While world leaders share pleasantries on Sunday, they will likely compare notes on how best to reduce emissions. France will boast of its ban on short-haul flights where the same journey could be made by train in under two and a half hours. Austria may well seek to influence other countries to follow its leadership after implementing a similar ban and also a tax of €30 on all flights of less than 350km.

Britain, on the other hand, is putting its own political union before planet. How embarrassing it will be for British ministers and civil servants to try to explain how plans to encourage domestic flights will help us reach net-zero. Short-haul flights which – incidentally – are already far cheaper and more polluting than trains.

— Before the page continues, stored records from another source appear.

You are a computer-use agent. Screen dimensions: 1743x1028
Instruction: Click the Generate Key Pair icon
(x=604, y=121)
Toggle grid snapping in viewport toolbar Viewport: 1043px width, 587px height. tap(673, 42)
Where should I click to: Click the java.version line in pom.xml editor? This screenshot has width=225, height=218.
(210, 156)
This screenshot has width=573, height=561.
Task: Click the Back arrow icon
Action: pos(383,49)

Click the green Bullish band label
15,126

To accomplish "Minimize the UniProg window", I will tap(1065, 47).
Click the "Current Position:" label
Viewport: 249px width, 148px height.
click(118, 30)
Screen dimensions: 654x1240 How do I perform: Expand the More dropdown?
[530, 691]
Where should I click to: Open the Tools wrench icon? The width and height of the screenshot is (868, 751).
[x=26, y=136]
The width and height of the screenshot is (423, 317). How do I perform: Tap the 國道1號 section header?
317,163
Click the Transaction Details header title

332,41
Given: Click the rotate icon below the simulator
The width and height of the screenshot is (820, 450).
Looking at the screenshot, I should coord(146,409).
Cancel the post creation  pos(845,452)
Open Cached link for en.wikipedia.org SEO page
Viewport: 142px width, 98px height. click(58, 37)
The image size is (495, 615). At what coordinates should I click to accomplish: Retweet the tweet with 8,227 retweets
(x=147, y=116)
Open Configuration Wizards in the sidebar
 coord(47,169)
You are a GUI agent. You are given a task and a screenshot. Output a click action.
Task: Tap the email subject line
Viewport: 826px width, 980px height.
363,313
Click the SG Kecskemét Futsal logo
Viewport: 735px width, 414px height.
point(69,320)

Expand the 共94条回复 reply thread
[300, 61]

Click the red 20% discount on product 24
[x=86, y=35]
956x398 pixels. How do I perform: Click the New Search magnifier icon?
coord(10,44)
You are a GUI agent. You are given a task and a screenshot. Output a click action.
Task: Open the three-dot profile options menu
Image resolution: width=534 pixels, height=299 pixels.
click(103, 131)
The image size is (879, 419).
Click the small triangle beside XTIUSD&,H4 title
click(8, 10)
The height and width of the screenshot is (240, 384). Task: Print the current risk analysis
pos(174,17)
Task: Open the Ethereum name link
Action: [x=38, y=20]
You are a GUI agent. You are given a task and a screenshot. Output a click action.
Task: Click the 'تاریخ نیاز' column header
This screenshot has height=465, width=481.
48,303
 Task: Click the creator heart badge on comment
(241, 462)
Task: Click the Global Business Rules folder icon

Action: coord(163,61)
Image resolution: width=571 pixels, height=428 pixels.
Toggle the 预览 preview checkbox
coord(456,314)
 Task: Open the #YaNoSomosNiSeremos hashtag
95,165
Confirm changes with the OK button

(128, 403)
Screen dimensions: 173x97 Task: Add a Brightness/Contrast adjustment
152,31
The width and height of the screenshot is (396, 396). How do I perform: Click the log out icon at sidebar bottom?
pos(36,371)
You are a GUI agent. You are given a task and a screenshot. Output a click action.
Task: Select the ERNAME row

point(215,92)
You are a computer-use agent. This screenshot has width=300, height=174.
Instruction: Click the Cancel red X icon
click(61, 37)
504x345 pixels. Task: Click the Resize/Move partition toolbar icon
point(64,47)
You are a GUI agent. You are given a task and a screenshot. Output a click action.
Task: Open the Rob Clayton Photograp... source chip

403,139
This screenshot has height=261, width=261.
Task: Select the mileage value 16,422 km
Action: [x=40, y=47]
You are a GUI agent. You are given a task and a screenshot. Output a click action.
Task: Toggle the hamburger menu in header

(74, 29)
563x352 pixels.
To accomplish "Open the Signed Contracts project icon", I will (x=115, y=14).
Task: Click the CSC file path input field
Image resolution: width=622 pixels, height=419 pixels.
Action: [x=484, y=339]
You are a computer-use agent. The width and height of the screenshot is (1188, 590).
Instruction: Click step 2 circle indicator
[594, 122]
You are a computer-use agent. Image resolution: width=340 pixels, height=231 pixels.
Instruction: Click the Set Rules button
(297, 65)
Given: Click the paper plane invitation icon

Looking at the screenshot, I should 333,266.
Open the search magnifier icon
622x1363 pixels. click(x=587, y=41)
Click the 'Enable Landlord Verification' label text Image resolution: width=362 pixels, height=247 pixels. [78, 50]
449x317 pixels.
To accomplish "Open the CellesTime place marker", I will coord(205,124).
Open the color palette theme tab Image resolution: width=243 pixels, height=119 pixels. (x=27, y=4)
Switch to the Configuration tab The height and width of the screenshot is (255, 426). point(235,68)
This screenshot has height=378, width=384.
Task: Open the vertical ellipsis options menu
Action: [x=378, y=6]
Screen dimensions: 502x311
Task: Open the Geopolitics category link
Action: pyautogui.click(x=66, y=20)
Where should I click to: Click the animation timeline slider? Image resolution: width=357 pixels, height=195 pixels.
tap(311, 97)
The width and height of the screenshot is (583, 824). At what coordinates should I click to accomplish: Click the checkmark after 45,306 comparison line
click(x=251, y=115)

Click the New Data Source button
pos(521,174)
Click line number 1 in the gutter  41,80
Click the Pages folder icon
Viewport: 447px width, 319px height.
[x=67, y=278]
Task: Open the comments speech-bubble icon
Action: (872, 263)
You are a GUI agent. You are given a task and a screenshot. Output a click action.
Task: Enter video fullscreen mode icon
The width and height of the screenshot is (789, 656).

The chancellor’s justification? Aviation only accounts for about 7 or 8 per cent of our overall carbon emissions and of that, domestic aviation is less than 5 per cent. His argument that we should be actively working to increase that proportion is farcical when the UK is not only attending, but hosting, the most important climate summit ever.

The chancellor must consider the message he wants to send to the world at this critical juncture. Cop26 received a passing mention in his statement, and the climate crisis not even mentioned explicitly. This wasn’t a Budget for a “new age of optimism”, but a growth-driven, high-carbon throw-back to a bygone era.

Absent was any mention of rail in the chancellor’s statement. Wales still runs on old, inefficient diesel trains, while over £100bn is spent on the HS2 high speed railway in England. The project will have no benefit to Wales, and indeed is expected to have a negative impact of £150m per year on the Welsh economy.

If Wales were treated with the same respect as Scotland on Transport spending, Wales would receive around £5bn in consequential funding from HS2 over the project’s course. That could go towards revolutionising our network in Wales. Instead, we’re left behind.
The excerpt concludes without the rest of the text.